Please copy, exactly as they appear below, the lines from the one containing "27.08.2026 12:46 (447, 1149)" through the one containing "[Romania] (731, 1776)".

+--

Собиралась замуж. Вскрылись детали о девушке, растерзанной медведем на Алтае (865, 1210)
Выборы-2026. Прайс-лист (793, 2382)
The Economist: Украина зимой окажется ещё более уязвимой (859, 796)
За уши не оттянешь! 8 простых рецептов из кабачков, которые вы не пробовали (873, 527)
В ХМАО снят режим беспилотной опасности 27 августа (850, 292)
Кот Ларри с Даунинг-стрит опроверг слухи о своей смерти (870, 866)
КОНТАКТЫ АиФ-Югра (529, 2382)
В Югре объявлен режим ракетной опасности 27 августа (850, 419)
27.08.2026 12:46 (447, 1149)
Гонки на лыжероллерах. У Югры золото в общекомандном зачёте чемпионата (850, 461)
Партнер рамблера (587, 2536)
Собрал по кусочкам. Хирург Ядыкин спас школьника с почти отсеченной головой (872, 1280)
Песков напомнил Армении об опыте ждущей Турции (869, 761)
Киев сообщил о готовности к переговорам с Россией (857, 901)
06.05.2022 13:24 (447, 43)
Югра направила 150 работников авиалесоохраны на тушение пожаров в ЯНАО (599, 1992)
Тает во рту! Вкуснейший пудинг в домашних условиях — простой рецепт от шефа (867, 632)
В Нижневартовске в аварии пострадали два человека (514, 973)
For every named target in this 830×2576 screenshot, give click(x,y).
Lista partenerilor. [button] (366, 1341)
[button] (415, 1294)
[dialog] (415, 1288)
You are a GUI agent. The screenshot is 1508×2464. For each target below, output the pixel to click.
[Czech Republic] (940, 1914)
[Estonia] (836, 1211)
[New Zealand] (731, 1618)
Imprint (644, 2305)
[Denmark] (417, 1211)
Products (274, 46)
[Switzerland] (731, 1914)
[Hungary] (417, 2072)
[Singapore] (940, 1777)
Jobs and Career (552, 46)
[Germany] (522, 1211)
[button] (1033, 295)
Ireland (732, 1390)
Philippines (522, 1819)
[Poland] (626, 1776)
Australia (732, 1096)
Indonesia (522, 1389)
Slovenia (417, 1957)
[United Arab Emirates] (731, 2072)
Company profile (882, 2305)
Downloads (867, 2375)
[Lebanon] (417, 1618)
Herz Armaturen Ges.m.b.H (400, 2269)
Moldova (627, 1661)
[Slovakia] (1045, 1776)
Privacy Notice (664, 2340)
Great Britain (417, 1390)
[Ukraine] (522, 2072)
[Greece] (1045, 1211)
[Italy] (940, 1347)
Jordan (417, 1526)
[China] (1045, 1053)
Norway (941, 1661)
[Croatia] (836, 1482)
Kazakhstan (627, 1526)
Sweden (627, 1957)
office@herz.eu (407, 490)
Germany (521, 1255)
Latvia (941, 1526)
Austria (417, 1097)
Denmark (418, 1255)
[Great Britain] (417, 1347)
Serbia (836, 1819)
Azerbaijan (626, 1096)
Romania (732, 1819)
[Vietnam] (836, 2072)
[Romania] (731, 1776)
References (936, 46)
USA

+--

- Final answer -
27.08.2026 12:46 (447, 1149)
Гонки на лыжероллерах. У Югры золото в общекомандном зачёте чемпионата (850, 461)
Партнер рамблера (587, 2536)
Собрал по кусочкам. Хирург Ядыкин спас школьника с почти отсеченной головой (872, 1280)
Песков напомнил Армении об опыте ждущей Турции (869, 761)
Киев сообщил о готовности к переговорам с Россией (857, 901)
06.05.2022 13:24 (447, 43)
Югра направила 150 работников авиалесоохраны на тушение пожаров в ЯНАО (599, 1992)
Тает во рту! Вкуснейший пудинг в домашних условиях — простой рецепт от шефа (867, 632)
В Нижневартовске в аварии пострадали два человека (514, 973)
For every named target in this 830×2576 screenshot, give click(x,y).
Lista partenerilor. [button] (366, 1341)
[button] (415, 1294)
[dialog] (415, 1288)
You are a GUI agent. The screenshot is 1508×2464. For each target below, output the pixel to click.
[Czech Republic] (940, 1914)
[Estonia] (836, 1211)
[New Zealand] (731, 1618)
Imprint (644, 2305)
[Denmark] (417, 1211)
Products (274, 46)
[Switzerland] (731, 1914)
[Hungary] (417, 2072)
[Singapore] (940, 1777)
Jobs and Career (552, 46)
[Germany] (522, 1211)
[button] (1033, 295)
Ireland (732, 1390)
Philippines (522, 1819)
[Poland] (626, 1776)
Australia (732, 1096)
Indonesia (522, 1389)
Slovenia (417, 1957)
[United Arab Emirates] (731, 2072)
Company profile (882, 2305)
Downloads (867, 2375)
[Lebanon] (417, 1618)
Herz Armaturen Ges.m.b.H (400, 2269)
Moldova (627, 1661)
[Slovakia] (1045, 1776)
Privacy Notice (664, 2340)
Great Britain (417, 1390)
[Ukraine] (522, 2072)
[Greece] (1045, 1211)
[Italy] (940, 1347)
Jordan (417, 1526)
[China] (1045, 1053)
Norway (941, 1661)
[Croatia] (836, 1482)
Kazakhstan (627, 1526)
Sweden (627, 1957)
office@herz.eu (407, 490)
Germany (521, 1255)
Latvia (941, 1526)
Austria (417, 1097)
Denmark (418, 1255)
[Great Britain] (417, 1347)
Serbia (836, 1819)
Azerbaijan (626, 1096)
Romania (732, 1819)
[Vietnam] (836, 2072)
[Romania] (731, 1776)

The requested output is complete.